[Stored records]
━━━━━━━━━━

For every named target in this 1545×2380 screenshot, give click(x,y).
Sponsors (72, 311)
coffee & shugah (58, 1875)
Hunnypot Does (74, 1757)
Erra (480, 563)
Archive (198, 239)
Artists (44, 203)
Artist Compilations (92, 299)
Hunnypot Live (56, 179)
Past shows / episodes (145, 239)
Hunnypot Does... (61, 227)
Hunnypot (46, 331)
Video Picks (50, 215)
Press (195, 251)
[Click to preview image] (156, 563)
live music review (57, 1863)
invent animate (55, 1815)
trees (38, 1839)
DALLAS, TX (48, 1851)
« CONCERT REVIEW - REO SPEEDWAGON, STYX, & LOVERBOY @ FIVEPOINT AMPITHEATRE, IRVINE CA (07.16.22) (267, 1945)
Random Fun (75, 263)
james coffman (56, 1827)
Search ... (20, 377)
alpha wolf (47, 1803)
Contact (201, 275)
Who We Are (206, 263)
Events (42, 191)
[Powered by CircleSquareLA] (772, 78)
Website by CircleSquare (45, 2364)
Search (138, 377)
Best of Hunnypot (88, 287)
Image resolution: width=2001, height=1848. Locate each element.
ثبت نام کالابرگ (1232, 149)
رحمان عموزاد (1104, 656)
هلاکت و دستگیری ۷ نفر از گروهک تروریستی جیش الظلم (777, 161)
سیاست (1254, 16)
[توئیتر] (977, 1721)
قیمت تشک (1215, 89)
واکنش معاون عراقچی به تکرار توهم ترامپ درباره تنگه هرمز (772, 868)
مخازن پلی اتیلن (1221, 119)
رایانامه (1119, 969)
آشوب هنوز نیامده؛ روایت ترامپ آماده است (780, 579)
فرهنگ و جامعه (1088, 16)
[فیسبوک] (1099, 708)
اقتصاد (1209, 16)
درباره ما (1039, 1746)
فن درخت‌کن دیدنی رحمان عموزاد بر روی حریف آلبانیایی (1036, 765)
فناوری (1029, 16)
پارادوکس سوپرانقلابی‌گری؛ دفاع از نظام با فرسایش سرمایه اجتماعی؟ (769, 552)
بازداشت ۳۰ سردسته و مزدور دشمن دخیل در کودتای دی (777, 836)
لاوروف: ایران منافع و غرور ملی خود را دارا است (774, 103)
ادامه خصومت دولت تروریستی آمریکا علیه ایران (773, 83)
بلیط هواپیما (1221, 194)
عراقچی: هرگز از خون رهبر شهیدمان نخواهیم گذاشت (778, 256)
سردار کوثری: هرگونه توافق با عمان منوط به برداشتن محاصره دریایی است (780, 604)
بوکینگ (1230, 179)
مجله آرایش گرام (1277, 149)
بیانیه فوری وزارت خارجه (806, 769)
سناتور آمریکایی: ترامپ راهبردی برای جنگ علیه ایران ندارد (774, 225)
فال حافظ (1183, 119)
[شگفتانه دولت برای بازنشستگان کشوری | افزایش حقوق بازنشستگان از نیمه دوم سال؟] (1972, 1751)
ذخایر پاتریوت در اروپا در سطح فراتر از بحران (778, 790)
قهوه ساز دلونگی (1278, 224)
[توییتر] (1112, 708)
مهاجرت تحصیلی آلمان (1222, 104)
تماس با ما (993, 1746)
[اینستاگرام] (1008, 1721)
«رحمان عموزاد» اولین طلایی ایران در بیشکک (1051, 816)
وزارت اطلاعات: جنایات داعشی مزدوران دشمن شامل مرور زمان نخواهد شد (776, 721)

━━━━━━━━━━

> **About this exercise**: Until the last line is reached, keep transcribing the data exactly.

> **Answer for this exercise**:
For every named target in this 1545×2380 screenshot, give click(x,y).
Sponsors (72, 311)
coffee & shugah (58, 1875)
Hunnypot Does (74, 1757)
Erra (480, 563)
Archive (198, 239)
Artists (44, 203)
Artist Compilations (92, 299)
Hunnypot Live (56, 179)
Past shows / episodes (145, 239)
Hunnypot Does... (61, 227)
Hunnypot (46, 331)
Video Picks (50, 215)
Press (195, 251)
[Click to preview image] (156, 563)
live music review (57, 1863)
invent animate (55, 1815)
trees (38, 1839)
DALLAS, TX (48, 1851)
« CONCERT REVIEW - REO SPEEDWAGON, STYX, & LOVERBOY @ FIVEPOINT AMPITHEATRE, IRVINE CA (07.16.22) (267, 1945)
Random Fun (75, 263)
james coffman (56, 1827)
Search ... (20, 377)
alpha wolf (47, 1803)
Contact (201, 275)
Who We Are (206, 263)
Events (42, 191)
[Powered by CircleSquareLA] (772, 78)
Website by CircleSquare (45, 2364)
Search (138, 377)
Best of Hunnypot (88, 287)
Image resolution: width=2001, height=1848. Locate each element.
ثبت نام کالابرگ (1232, 149)
رحمان عموزاد (1104, 656)
هلاکت و دستگیری ۷ نفر از گروهک تروریستی جیش الظلم (777, 161)
سیاست (1254, 16)
[توئیتر] (977, 1721)
قیمت تشک (1215, 89)
واکنش معاون عراقچی به تکرار توهم ترامپ درباره تنگه هرمز (772, 868)
مخازن پلی اتیلن (1221, 119)
رایانامه (1119, 969)
آشوب هنوز نیامده؛ روایت ترامپ آماده است (780, 579)
فرهنگ و جامعه (1088, 16)
[فیسبوک] (1099, 708)
اقتصاد (1209, 16)
درباره ما (1039, 1746)
فن درخت‌کن دیدنی رحمان عموزاد بر روی حریف آلبانیایی (1036, 765)
فناوری (1029, 16)
پارادوکس سوپرانقلابی‌گری؛ دفاع از نظام با فرسایش سرمایه اجتماعی؟ (769, 552)
بازداشت ۳۰ سردسته و مزدور دشمن دخیل در کودتای دی (777, 836)
لاوروف: ایران منافع و غرور ملی خود را دارا است (774, 103)
ادامه خصومت دولت تروریستی آمریکا علیه ایران (773, 83)
بلیط هواپیما (1221, 194)
عراقچی: هرگز از خون رهبر شهیدمان نخواهیم گذاشت (778, 256)
سردار کوثری: هرگونه توافق با عمان منوط به برداشتن محاصره دریایی است (780, 604)
بوکینگ (1230, 179)
مجله آرایش گرام (1277, 149)
بیانیه فوری وزارت خارجه (806, 769)
سناتور آمریکایی: ترامپ راهبردی برای جنگ علیه ایران ندارد (774, 225)
فال حافظ (1183, 119)
[شگفتانه دولت برای بازنشستگان کشوری | افزایش حقوق بازنشستگان از نیمه دوم سال؟] (1972, 1751)
ذخایر پاتریوت در اروپا در سطح فراتر از بحران (778, 790)
قهوه ساز دلونگی (1278, 224)
[توییتر] (1112, 708)
مهاجرت تحصیلی آلمان (1222, 104)
تماس با ما (993, 1746)
[اینستاگرام] (1008, 1721)
«رحمان عموزاد» اولین طلایی ایران در بیشکک (1051, 816)
وزارت اطلاعات: جنایات داعشی مزدوران دشمن شامل مرور زمان نخواهد شد (776, 721)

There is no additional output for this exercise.